* _WHAT THE EXERCISE ASKS_: Retype each line below without a single alteration.
[AVAILABLE DATA — start]
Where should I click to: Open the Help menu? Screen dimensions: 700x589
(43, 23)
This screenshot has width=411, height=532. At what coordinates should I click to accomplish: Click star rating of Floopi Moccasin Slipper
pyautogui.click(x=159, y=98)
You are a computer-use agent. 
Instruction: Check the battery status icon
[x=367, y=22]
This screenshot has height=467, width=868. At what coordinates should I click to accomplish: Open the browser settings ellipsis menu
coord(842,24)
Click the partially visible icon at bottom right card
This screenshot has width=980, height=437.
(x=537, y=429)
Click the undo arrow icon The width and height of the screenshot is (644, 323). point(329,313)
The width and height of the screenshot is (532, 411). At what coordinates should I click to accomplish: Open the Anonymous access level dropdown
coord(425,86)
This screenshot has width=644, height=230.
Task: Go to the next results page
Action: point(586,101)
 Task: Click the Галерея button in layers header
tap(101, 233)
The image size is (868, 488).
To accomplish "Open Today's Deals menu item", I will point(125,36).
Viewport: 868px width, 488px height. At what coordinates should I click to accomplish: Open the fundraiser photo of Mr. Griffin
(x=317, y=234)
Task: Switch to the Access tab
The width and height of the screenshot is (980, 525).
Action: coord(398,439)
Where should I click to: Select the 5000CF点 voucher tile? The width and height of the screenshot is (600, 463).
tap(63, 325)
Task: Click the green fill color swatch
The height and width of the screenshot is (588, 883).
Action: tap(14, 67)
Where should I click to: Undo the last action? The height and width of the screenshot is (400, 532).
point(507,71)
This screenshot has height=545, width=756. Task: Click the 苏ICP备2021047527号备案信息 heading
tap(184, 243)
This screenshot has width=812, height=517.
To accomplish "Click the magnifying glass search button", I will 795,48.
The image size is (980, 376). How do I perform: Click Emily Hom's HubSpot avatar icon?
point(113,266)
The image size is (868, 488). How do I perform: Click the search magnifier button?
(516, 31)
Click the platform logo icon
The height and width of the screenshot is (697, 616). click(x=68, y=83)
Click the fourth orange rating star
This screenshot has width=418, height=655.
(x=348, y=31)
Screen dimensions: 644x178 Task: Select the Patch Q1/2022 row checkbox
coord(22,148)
[AVAILABLE DATA — finish]
* _YOUR SOLUTION_:
Where should I click to: Open the Help menu? Screen dimensions: 700x589
(43, 23)
This screenshot has width=411, height=532. At what coordinates should I click to accomplish: Click star rating of Floopi Moccasin Slipper
pyautogui.click(x=159, y=98)
You are a computer-use agent. 
Instruction: Check the battery status icon
[x=367, y=22]
This screenshot has height=467, width=868. At what coordinates should I click to accomplish: Open the browser settings ellipsis menu
coord(842,24)
Click the partially visible icon at bottom right card
This screenshot has width=980, height=437.
(x=537, y=429)
Click the undo arrow icon The width and height of the screenshot is (644, 323). point(329,313)
The width and height of the screenshot is (532, 411). At what coordinates should I click to accomplish: Open the Anonymous access level dropdown
coord(425,86)
This screenshot has width=644, height=230.
Task: Go to the next results page
Action: point(586,101)
 Task: Click the Галерея button in layers header
tap(101, 233)
The image size is (868, 488).
To accomplish "Open Today's Deals menu item", I will point(125,36).
Viewport: 868px width, 488px height. At what coordinates should I click to accomplish: Open the fundraiser photo of Mr. Griffin
(x=317, y=234)
Task: Switch to the Access tab
The width and height of the screenshot is (980, 525).
Action: coord(398,439)
Where should I click to: Select the 5000CF点 voucher tile? The width and height of the screenshot is (600, 463).
tap(63, 325)
Task: Click the green fill color swatch
The height and width of the screenshot is (588, 883).
Action: tap(14, 67)
Where should I click to: Undo the last action? The height and width of the screenshot is (400, 532).
point(507,71)
This screenshot has height=545, width=756. Task: Click the 苏ICP备2021047527号备案信息 heading
tap(184, 243)
This screenshot has width=812, height=517.
To accomplish "Click the magnifying glass search button", I will 795,48.
The image size is (980, 376). How do I perform: Click Emily Hom's HubSpot avatar icon?
point(113,266)
The image size is (868, 488). How do I perform: Click the search magnifier button?
(516, 31)
Click the platform logo icon
The height and width of the screenshot is (697, 616). click(x=68, y=83)
Click the fourth orange rating star
This screenshot has width=418, height=655.
(x=348, y=31)
Screen dimensions: 644x178 Task: Select the Patch Q1/2022 row checkbox
coord(22,148)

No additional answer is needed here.